A few weeks ago, I had to leave a Liz Stringer concert early because of the pain. Liz is one of my favourite artists, so the disappointment of leaving before the set finished ached nearly as much as my reproductive system did.

I stubbornly soldiered on for about an hour, clutching my beer, sweating from nausea and being held upright by my boyfriend. In a break between songs, I staggered to the bathrooms of the Brunswick Ballroom to throw up. We left straight after. I cried in the Uber home. 

This type of pain manifests in many different ways. Some women describe the sensation of razors on their uterus, or fireworks going off inside their bodies. For me, it’s a deep, constricting pain with arbitrary stabbing sensations throughout my abdomen and pelvis.

Imagine someone burning your uterus, then sharply pinching it while it’s all twisted up. I usually get warning pains about a day before my period shows up, similar to many other women. One common thread among endometriosis sufferers is that pain killers can take the edge off the pain, but they’re never able to eliminate it.

Since my first period, things were never ‘normal’. To my humiliation, I started menstruating when I was nearly 16 (a pubescent anomaly I’m now very grateful for), so I thought my cycle would just take longer to become regular. My mum had taught me from her own experience that periods weren’t necessarily ideal, but they were a minor inconvenience at most.

How I wish that had been the case. Starting birth control a few years later provided temporary relief from my symptoms but after several blissful and blood-free months, my reproductive system rebelled and came back with a bitter vengeance. I bled for about ten months on and off.

Still, I did not go to the doctor; I thought it was normal. Or at least, I believed it was unworthy of a doctor’s time. I suppose I didn’t want to be told I was overreacting. I stoutly worked my way through the Implanon rod and four different brands of the pill, bleeding and hurting through them all.

And still, I did not get help. In the end, it was my boyfriend who urged me to go to the GP. He told me he didn’t want to keep seeing me in pain, and I finally listened. A number of months, referrals and appointments later, I was booked in for a laparoscopy and IUD insertion.

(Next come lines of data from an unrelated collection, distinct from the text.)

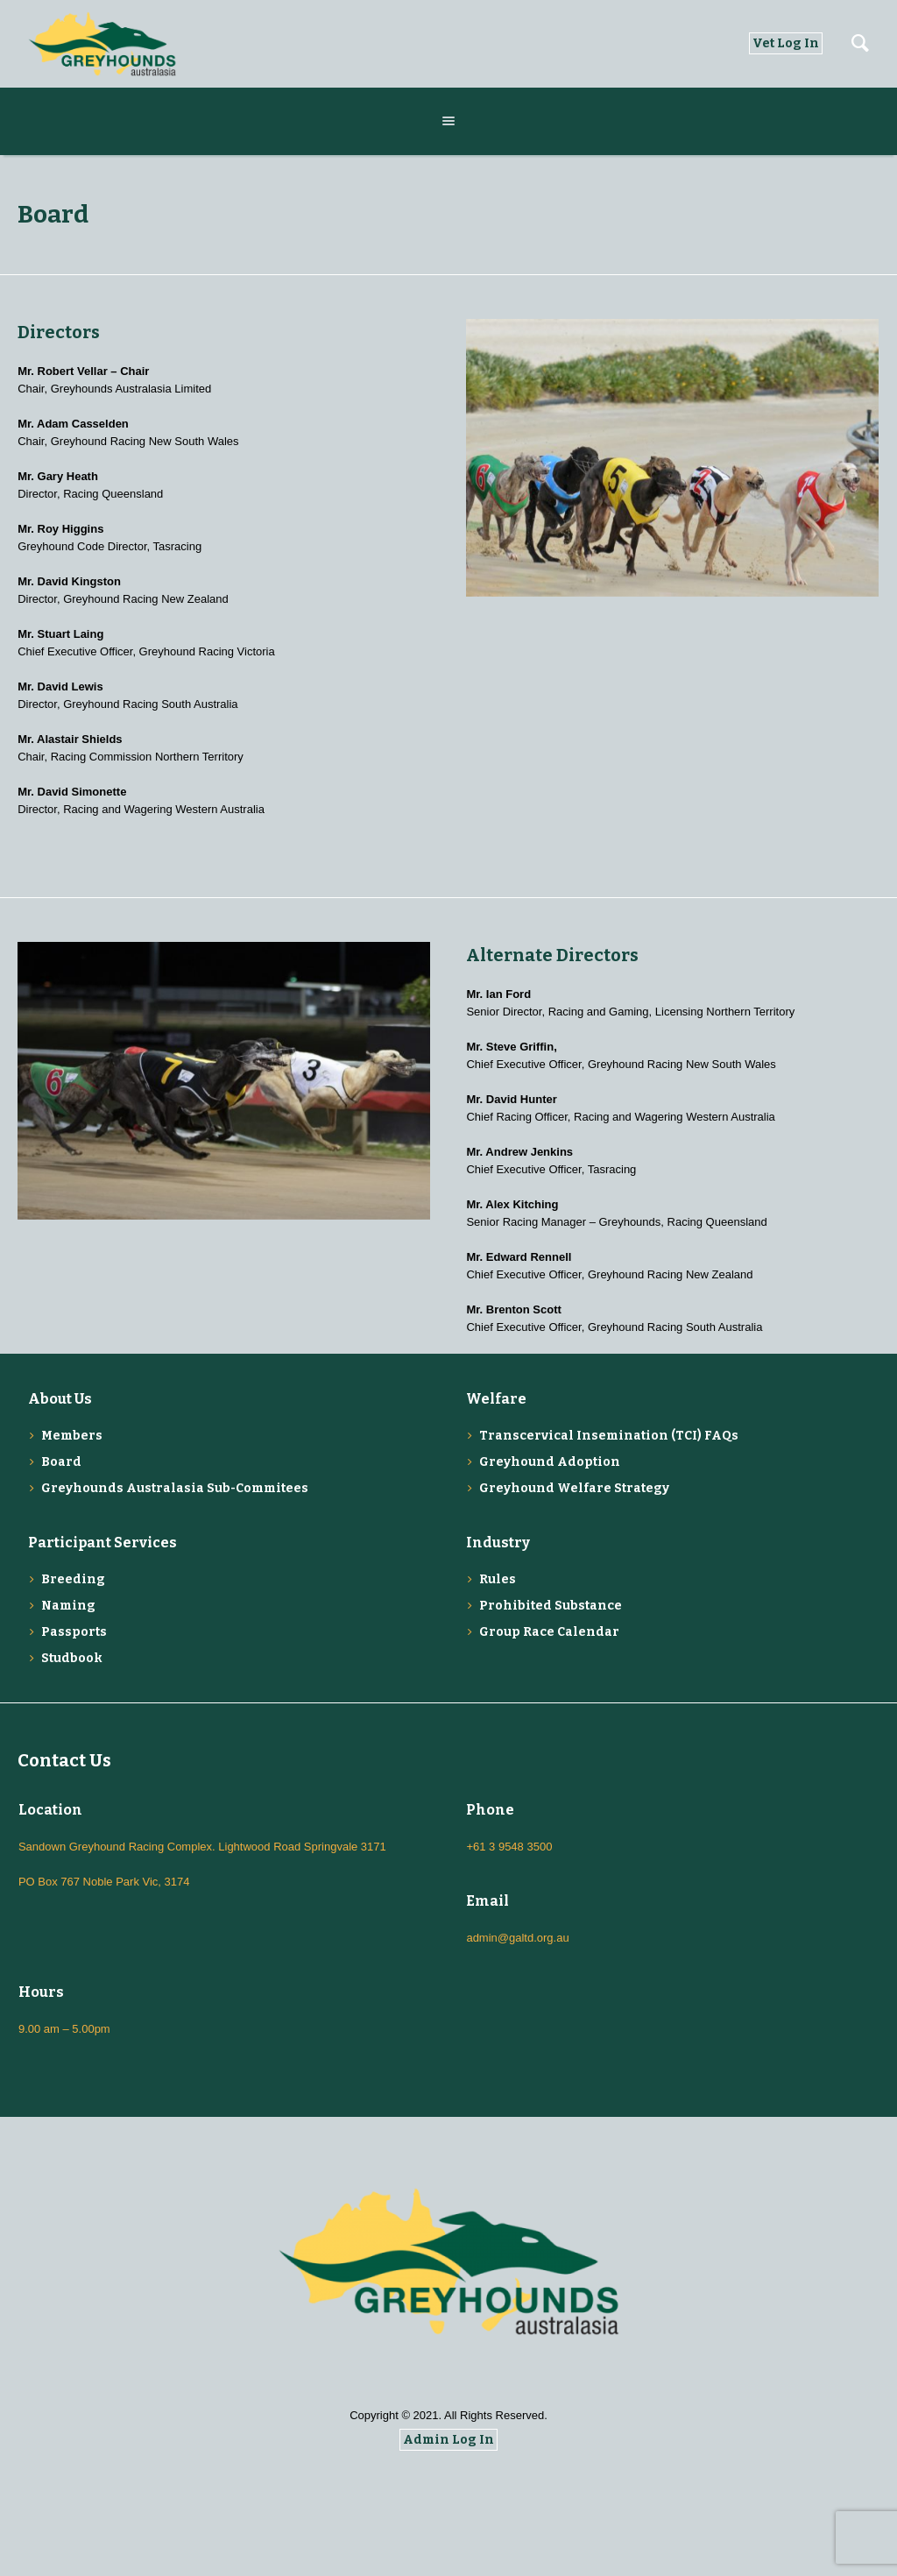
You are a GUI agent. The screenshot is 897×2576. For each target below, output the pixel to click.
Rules (497, 1579)
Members (71, 1435)
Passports (74, 1631)
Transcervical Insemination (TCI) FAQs (608, 1435)
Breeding (73, 1579)
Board (61, 1461)
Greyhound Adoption (549, 1461)
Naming (68, 1605)
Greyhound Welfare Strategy (574, 1488)
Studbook (71, 1658)
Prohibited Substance (550, 1605)
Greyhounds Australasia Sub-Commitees (174, 1488)
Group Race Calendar (549, 1631)
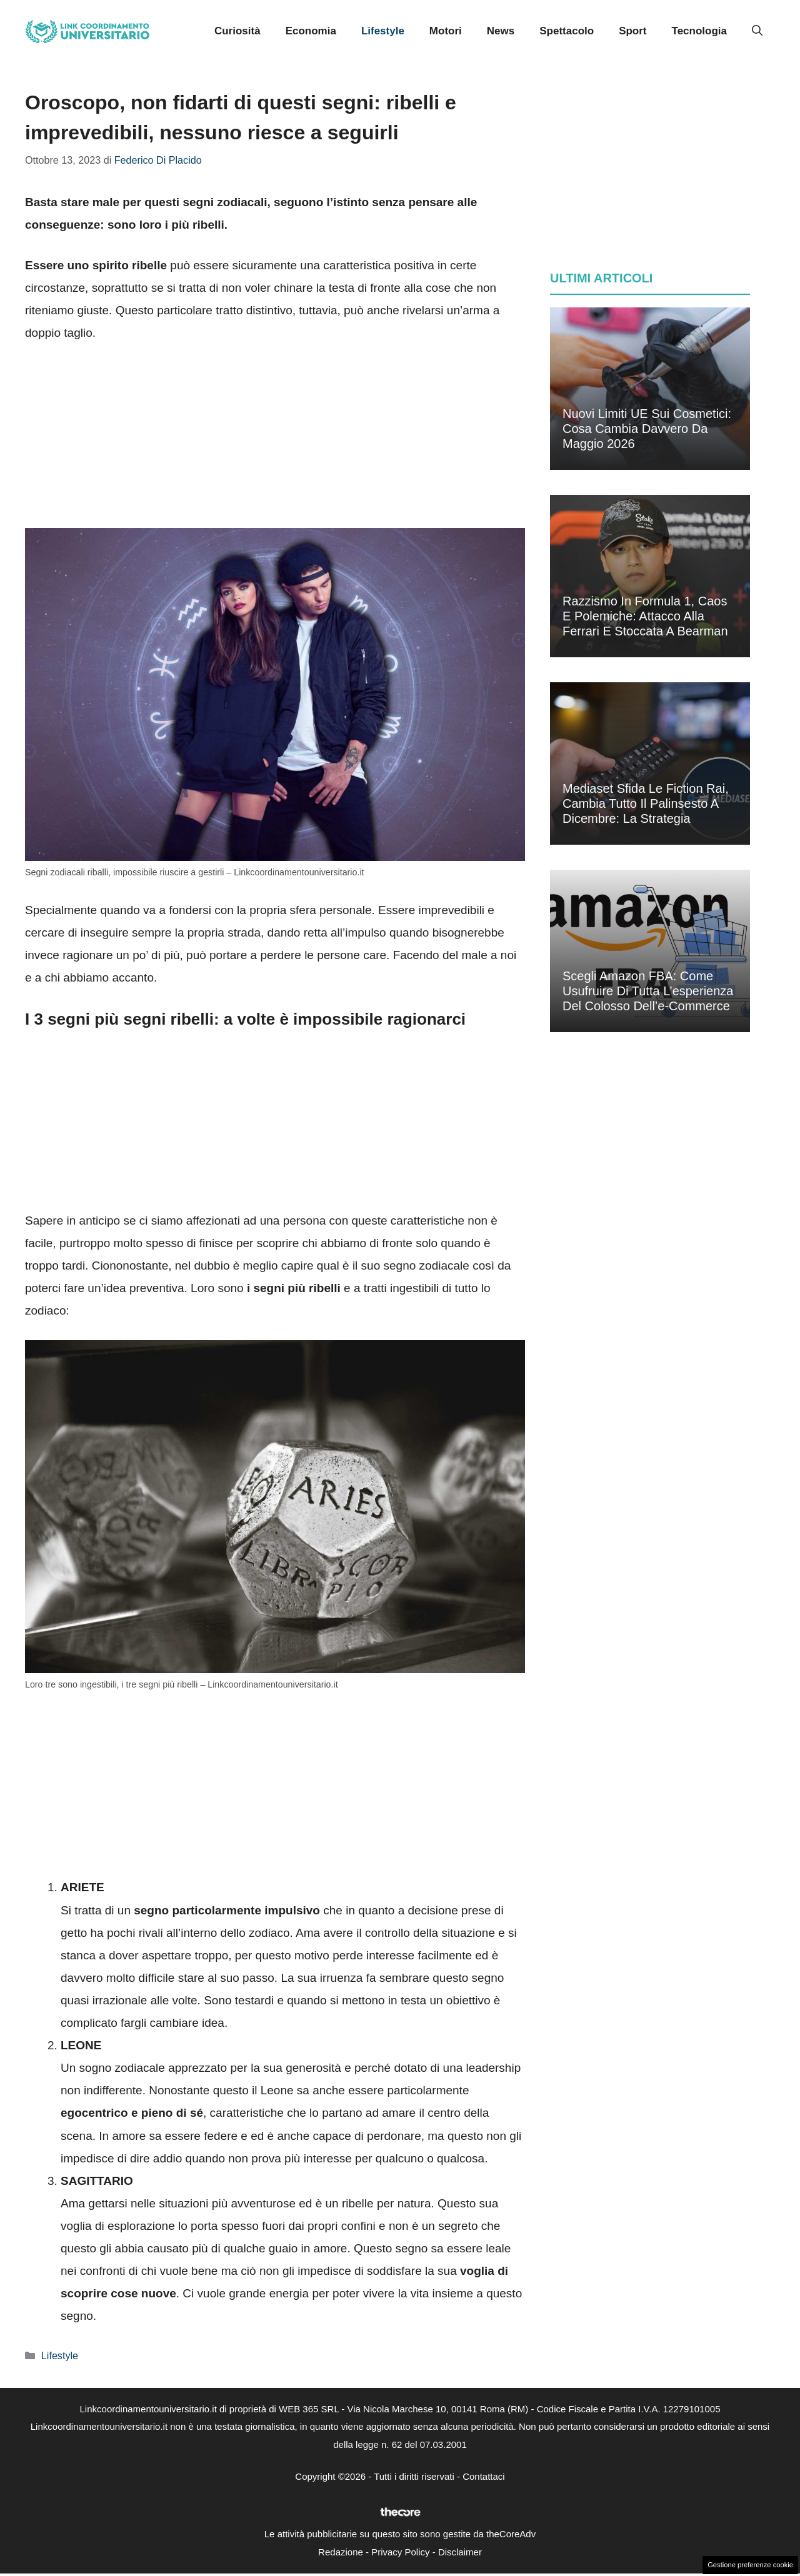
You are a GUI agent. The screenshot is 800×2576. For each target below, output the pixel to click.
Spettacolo (566, 31)
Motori (445, 31)
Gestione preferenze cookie (750, 2565)
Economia (311, 31)
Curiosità (237, 31)
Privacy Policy (400, 2552)
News (500, 31)
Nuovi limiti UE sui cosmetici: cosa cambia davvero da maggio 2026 (646, 428)
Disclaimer (460, 2552)
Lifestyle (382, 31)
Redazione (340, 2552)
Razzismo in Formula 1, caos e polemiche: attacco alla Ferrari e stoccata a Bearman (645, 616)
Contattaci (483, 2476)
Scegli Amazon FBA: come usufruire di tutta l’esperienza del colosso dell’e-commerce (647, 991)
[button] (757, 31)
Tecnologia (699, 31)
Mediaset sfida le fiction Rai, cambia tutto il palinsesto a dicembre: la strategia (645, 803)
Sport (632, 31)
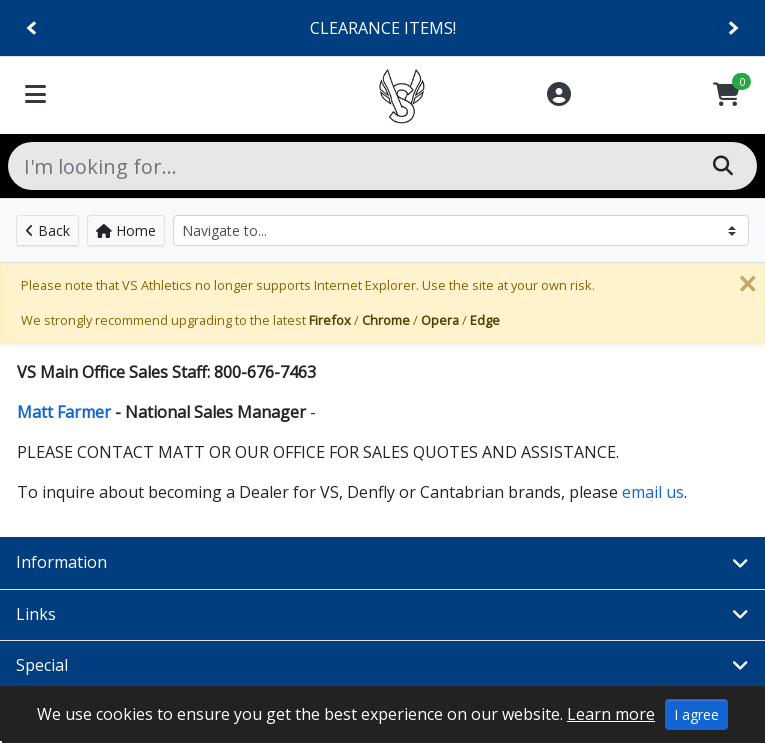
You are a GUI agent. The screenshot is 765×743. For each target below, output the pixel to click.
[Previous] (32, 28)
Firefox (330, 320)
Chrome (386, 320)
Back (47, 230)
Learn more (611, 714)
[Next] (732, 28)
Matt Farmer (66, 412)
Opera (440, 320)
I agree (696, 714)
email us (651, 492)
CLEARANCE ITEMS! (383, 28)
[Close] (747, 284)
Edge (485, 320)
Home (126, 230)
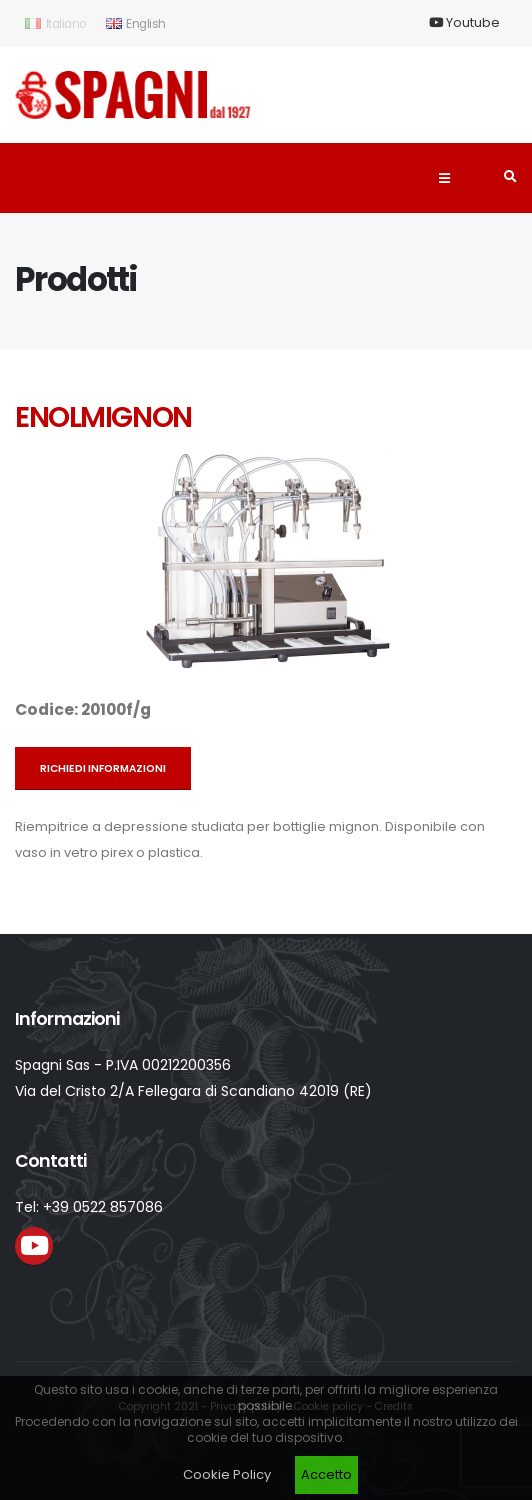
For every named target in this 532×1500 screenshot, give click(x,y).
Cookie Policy (227, 1474)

I’m now told I have ‘highly suspected endometriosis’, as though my uterus were a criminal on the run. The reason it is ‘suspected’ rather than confirmed is that the only way to be absolutely sure is via tissue samples, which are obtained through surgery.

The surgery – called a laparoscopy – is a keyhole procedure where small incisions are made in the stomach to inspect the pelvis and abdomen. If my doctor sees lesions or cysts, she’ll remove them and send them off to histology for testing.

I’m not an especially medically anxious person. In fact, I trust most (female) doctors implicitly – probably to a fault. Nonetheless, I am scared ahead of this procedure. I’m worried it will hurt, that I’ll be alone when I wake up, and that something will go wrong.

Mostly, I’m scared they won’t find answers. I don’t want to go back to square one. And so, if I wake up and they tell me they found endometriosis, I will be relieved. Putting a name to pain is generally the first step toward dealing with it.

I’m afraid, but I’m putting on a brave face. As my beautiful friend reminded me, if this surgery doesn’t provide answers, then I can just keep searching. At least one potential malady can be crossed off the list.